L'odeur du sang était trop forte et détournait malgré moi mon attention. L'autre ne semblait pas prêt à s'éloigner du cerf, j'en déduis donc qu'il comptait le garder pour lui. Cachant ma déception dans un nouveau feulement dédaigneux, je me détournai, la tête haute et me dirigeai vers le court d'eau pour boire, tous mes sens en alerte afin de détecter une nouvelle proie. Ce n'était pas mon jour de chance apparemment. Notre mini-combat contre le cerf avait dut alerter tout être vivant à une centaine de mètre à la ronde. Je ne pourrais pas trouver de proie à moins de m'éloigner encore plus du manoir, ce qui n'était pas envisageable.

Un jappement me fit lever la tête et mon cœur rata un battement quand je croisai les yeux jaunes du loup noir. Il me regarda fixement et je me demandai une seconde quelle image lui je lui renvoyais.

Celle d'une louve aux muscles saillants et au pelage auburn, aux reflets couleur whisky. Un cercle de poils plus sombres, presque noirs, autour de l'œil gauche et la moitié de la patte avant gauche toute aussi sombre.

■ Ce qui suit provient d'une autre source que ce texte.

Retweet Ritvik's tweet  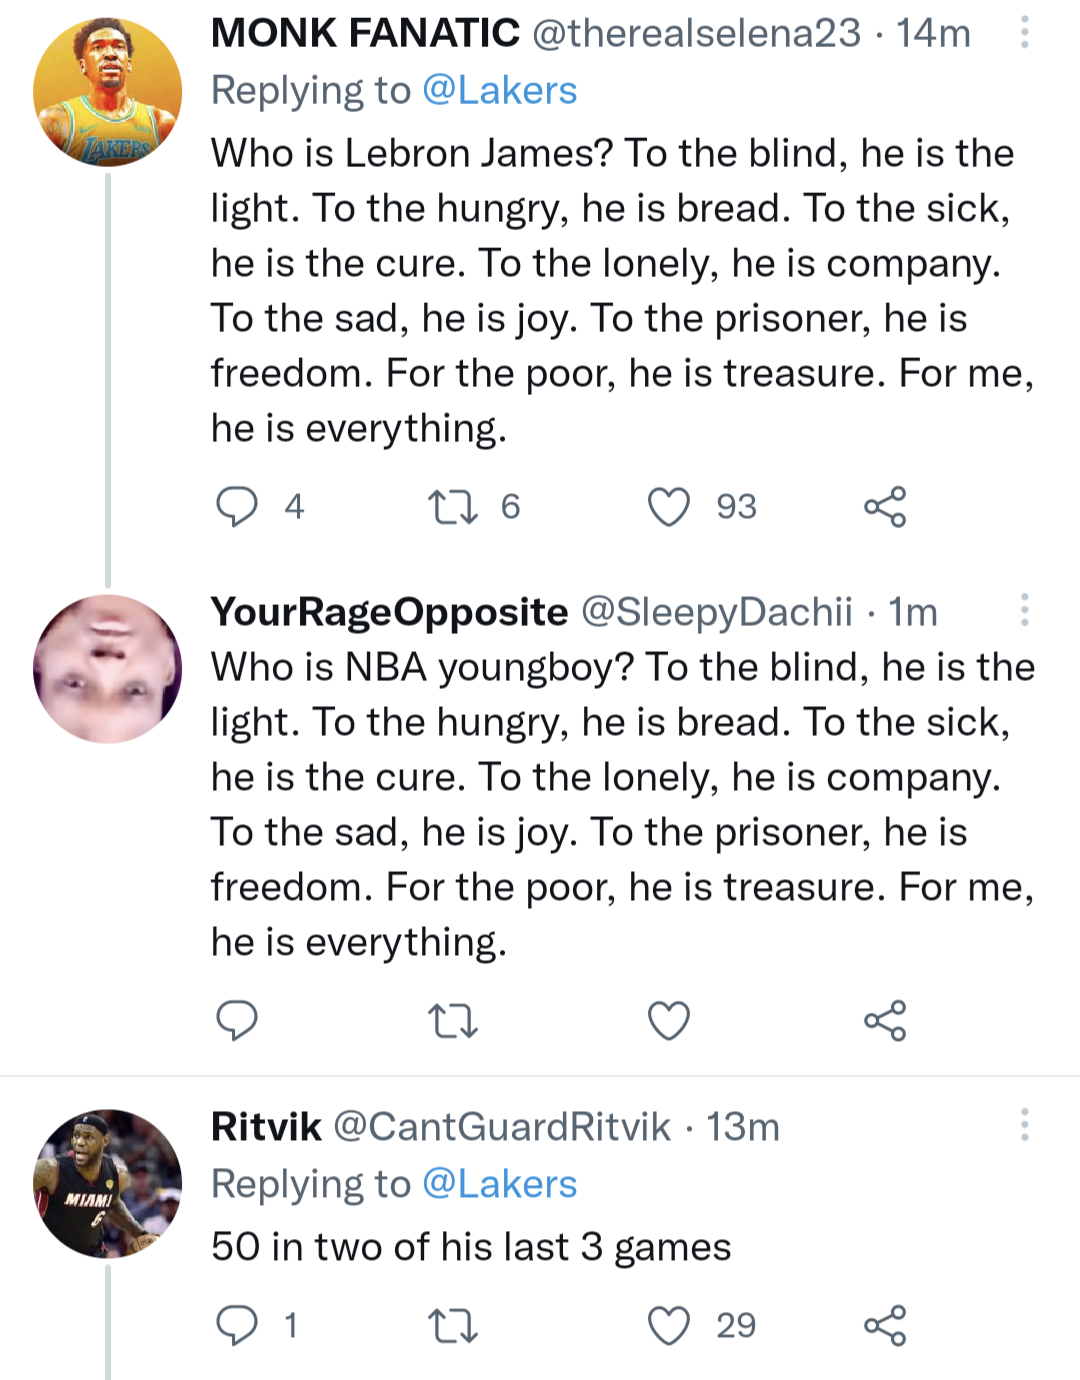[x=452, y=1325]
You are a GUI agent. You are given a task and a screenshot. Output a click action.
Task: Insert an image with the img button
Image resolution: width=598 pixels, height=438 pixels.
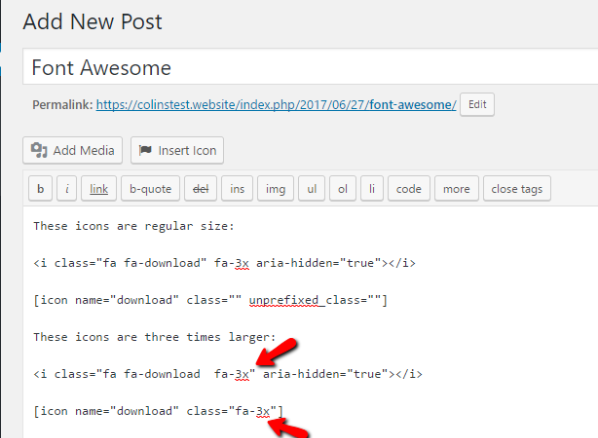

Il eut un très léger mouvement de tête vers le cerf gisant à ses pie- pattes. Je compris qu'il voulait bien le partager avec moi et m'approchai joyeusement en faisant tout mon possible pour ne pas remuer la queue. Pour une première chasse, je m'étais assez bien tirée.

Un côté de mon esprit imaginait sans mal l'indignation de certains des membres de la Meute de Glasgow - le nom de la meute des Blackhawks -, dont mon père. Partager un repas créait des liens importants, surtout pour les loups.

Bien entendu, cette partie était celle de la louve, qui ne se préoccupait que de l'instant présent, sans se soucier du passé à moins que celui-ci n'interfère de façon directe avec les événements. Je ne pouvais pas penser à eux sans me sentir dévastée.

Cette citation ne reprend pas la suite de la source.